Monday, November 17, 2014

'Another Thin Man' Helped Depression-Era Audiences Escape

Nora (Myrna Loy): How did you find me here?

Nick (William Powell): I saw a great group of men standing around a table. I knew there was only one woman in the world who could attract men like that. A woman with a lot of money.

For the third time in five years, movie audiences were treated to William Powell and Myrna Loy as the wisecracking detective spouses, Nick and Nora Charles, in "Another Thin Man," which premiered on this day in 1939.

Powell and Loy made six "Thin Man" movies together, but they were paired in 14 movies all told. Well, to be accurate, they were co–stars in 13; the last one was Powell's movie, and Loy made a cameo appearance. Even so, without a doubt, they were one of the big screen's most prolific couples.

In a way, I think the "Thin Man" movies proved what a great actress Myrna Loy was. I guess you have to put her performances as Nora Charles up against her performances in other movies with other leading men to see what I'm talking about but try to stay with me here. Powell was a center–of–attention kind of guy, and Loy tailored her performance to let him do his thing. For want of a better label, she was Powell's straight man.

In her other movies, she had different personae to complement her leading man, be he Fredric March, Spencer Tracy or Clark Gable.
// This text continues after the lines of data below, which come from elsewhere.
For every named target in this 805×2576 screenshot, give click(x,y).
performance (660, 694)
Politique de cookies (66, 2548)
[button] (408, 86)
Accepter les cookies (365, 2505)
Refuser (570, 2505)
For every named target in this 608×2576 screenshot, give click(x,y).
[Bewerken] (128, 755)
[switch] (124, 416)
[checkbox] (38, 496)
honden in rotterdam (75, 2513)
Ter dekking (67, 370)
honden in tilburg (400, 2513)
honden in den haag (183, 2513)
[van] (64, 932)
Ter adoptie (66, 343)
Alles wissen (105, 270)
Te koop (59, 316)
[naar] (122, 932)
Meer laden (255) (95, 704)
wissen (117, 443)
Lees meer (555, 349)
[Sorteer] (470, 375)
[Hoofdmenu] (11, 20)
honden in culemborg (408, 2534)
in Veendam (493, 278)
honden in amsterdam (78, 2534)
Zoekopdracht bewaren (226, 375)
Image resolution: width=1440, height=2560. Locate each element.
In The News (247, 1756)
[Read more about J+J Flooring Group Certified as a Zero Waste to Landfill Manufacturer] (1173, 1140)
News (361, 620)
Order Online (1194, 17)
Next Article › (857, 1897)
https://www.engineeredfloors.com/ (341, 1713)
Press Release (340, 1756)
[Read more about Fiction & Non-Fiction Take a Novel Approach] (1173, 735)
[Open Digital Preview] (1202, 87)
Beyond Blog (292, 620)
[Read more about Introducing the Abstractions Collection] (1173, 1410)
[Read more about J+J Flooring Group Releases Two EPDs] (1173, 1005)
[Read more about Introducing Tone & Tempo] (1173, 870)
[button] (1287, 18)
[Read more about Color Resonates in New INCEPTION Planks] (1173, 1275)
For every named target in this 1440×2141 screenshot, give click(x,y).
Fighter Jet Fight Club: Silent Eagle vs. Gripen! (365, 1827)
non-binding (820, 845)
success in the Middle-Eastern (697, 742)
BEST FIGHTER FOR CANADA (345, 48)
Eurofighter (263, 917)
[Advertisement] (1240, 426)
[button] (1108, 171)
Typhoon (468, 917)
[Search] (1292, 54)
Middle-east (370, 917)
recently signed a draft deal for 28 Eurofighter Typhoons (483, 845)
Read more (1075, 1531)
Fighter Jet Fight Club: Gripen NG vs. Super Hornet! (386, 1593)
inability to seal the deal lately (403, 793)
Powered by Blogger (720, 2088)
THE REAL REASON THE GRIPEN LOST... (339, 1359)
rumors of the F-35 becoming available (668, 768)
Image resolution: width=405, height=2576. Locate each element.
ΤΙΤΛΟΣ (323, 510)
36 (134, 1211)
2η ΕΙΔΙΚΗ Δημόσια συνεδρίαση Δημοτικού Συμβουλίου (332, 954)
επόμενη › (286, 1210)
Each brought different strengths and weaknesses to their roles, and Loy was always able to be whatever she needed to be to make it work.

Now, I liked the original "Thin Man" movie (which was based on a Dashiell Hammett novel), and I liked the sequel that was made two years later, too. In some ways, I liked the sequel better — because it did the things that a good sequel ought to do. It expanded on themes that were introduced in the original, and it even had a surprising twist at the end. Can't ask for more than that from a sequel.

In some ways, though, I felt the story was getting a little tired by the third installment. It was aptly named, but it needed a question mark to be correct, I suppose, and maybe an underline — Another Thin Man?

The third movie came out three years after the second one so it was only right to wonder what Nick and Nora had been up to. Well, as the audience discovered early, they had been fruitful and multiplied. The audience was already familiar with the Charleses' pet terrier, Asta, from the first two movies; now, there was a fourth member of the group, 8–month–old Nick Jr.

I am still not sure how I feel about that addition. In hindsight, it sort of strikes me as the kind of thing the writers for TV shows do when their programs are running out of gas. They insert a new character or they transport the cast to a new setting, hoping to open up new story lines and revive a sagging audience.

On TV, this tactic usually only buys the series a little more time, perhaps another season or two, at best. But it didn't seem to hurt the "Thin Man" franchise. It went on to produce three more movies in eight years.

It was a formula that happened to work very well. It was like some TV series that continue to thrive even after adding new characters. It was that way with Happy Days, which added characters and even a phrase to the popular vocabulary that defined desperation ("jumping the shark") yet continued to thrive.

Audiences knew what they were getting with Nick and Nora. The plot of the movie only existed to give the audience what it wanted.

It was strictly entertainment, nothing Oscar–worthy about it. And, in fact, "Another Thin Man" received no Oscar nominations — unlike the original "Thin Man," which received four Oscar nominations five years earlier.

Well, 1939 was an especially difficult year for movies to get popular attention, but I don't think "Another Thin Man" really deserved any nominations that year. It was just good escapist fare for Americans who were still trying to free themselves from the grip of the Great Depression.